____ INFORMATION GIVEN

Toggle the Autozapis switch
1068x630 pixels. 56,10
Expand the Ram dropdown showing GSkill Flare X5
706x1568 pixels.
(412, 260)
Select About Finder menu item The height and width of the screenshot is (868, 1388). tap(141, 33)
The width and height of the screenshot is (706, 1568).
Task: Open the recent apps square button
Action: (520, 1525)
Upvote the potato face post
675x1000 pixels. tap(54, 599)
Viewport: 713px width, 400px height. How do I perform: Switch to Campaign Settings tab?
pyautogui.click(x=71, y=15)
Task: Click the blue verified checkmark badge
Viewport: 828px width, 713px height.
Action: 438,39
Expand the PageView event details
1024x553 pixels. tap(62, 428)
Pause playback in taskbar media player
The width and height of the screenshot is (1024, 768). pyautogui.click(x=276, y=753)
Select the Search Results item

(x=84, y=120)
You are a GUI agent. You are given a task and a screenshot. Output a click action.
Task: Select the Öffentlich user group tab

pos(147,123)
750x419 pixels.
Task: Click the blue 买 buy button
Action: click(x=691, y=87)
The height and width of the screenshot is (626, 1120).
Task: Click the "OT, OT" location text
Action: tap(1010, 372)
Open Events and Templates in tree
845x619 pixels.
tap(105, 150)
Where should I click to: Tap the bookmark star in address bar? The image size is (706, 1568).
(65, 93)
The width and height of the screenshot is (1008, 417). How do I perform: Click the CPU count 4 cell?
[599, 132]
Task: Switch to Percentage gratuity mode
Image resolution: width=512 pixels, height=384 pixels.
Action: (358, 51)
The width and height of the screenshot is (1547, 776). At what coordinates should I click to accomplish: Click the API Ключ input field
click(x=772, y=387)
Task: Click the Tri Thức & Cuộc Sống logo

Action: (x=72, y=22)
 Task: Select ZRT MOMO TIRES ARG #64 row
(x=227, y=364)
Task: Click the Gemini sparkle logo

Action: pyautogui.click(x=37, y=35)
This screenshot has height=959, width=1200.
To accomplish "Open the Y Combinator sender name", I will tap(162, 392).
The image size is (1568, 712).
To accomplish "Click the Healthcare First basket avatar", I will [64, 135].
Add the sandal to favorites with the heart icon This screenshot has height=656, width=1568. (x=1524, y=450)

________

For this exercise, output all the data exactly as shown above.

Toggle the Autozapis switch
1068x630 pixels. 56,10
Expand the Ram dropdown showing GSkill Flare X5
706x1568 pixels.
(412, 260)
Select About Finder menu item The height and width of the screenshot is (868, 1388). tap(141, 33)
The width and height of the screenshot is (706, 1568).
Task: Open the recent apps square button
Action: (520, 1525)
Upvote the potato face post
675x1000 pixels. tap(54, 599)
Viewport: 713px width, 400px height. How do I perform: Switch to Campaign Settings tab?
pyautogui.click(x=71, y=15)
Task: Click the blue verified checkmark badge
Viewport: 828px width, 713px height.
Action: 438,39
Expand the PageView event details
1024x553 pixels. tap(62, 428)
Pause playback in taskbar media player
The width and height of the screenshot is (1024, 768). pyautogui.click(x=276, y=753)
Select the Search Results item

(x=84, y=120)
You are a GUI agent. You are given a task and a screenshot. Output a click action.
Task: Select the Öffentlich user group tab

pos(147,123)
750x419 pixels.
Task: Click the blue 买 buy button
Action: click(x=691, y=87)
The height and width of the screenshot is (626, 1120).
Task: Click the "OT, OT" location text
Action: tap(1010, 372)
Open Events and Templates in tree
845x619 pixels.
tap(105, 150)
Where should I click to: Tap the bookmark star in address bar? The image size is (706, 1568).
(65, 93)
The width and height of the screenshot is (1008, 417). How do I perform: Click the CPU count 4 cell?
[599, 132]
Task: Switch to Percentage gratuity mode
Image resolution: width=512 pixels, height=384 pixels.
Action: (358, 51)
The width and height of the screenshot is (1547, 776). At what coordinates should I click to accomplish: Click the API Ключ input field
click(x=772, y=387)
Task: Click the Tri Thức & Cuộc Sống logo

Action: (x=72, y=22)
 Task: Select ZRT MOMO TIRES ARG #64 row
(x=227, y=364)
Task: Click the Gemini sparkle logo

Action: pyautogui.click(x=37, y=35)
This screenshot has height=959, width=1200.
To accomplish "Open the Y Combinator sender name", I will tap(162, 392).
The image size is (1568, 712).
To accomplish "Click the Healthcare First basket avatar", I will [64, 135].
Add the sandal to favorites with the heart icon This screenshot has height=656, width=1568. (x=1524, y=450)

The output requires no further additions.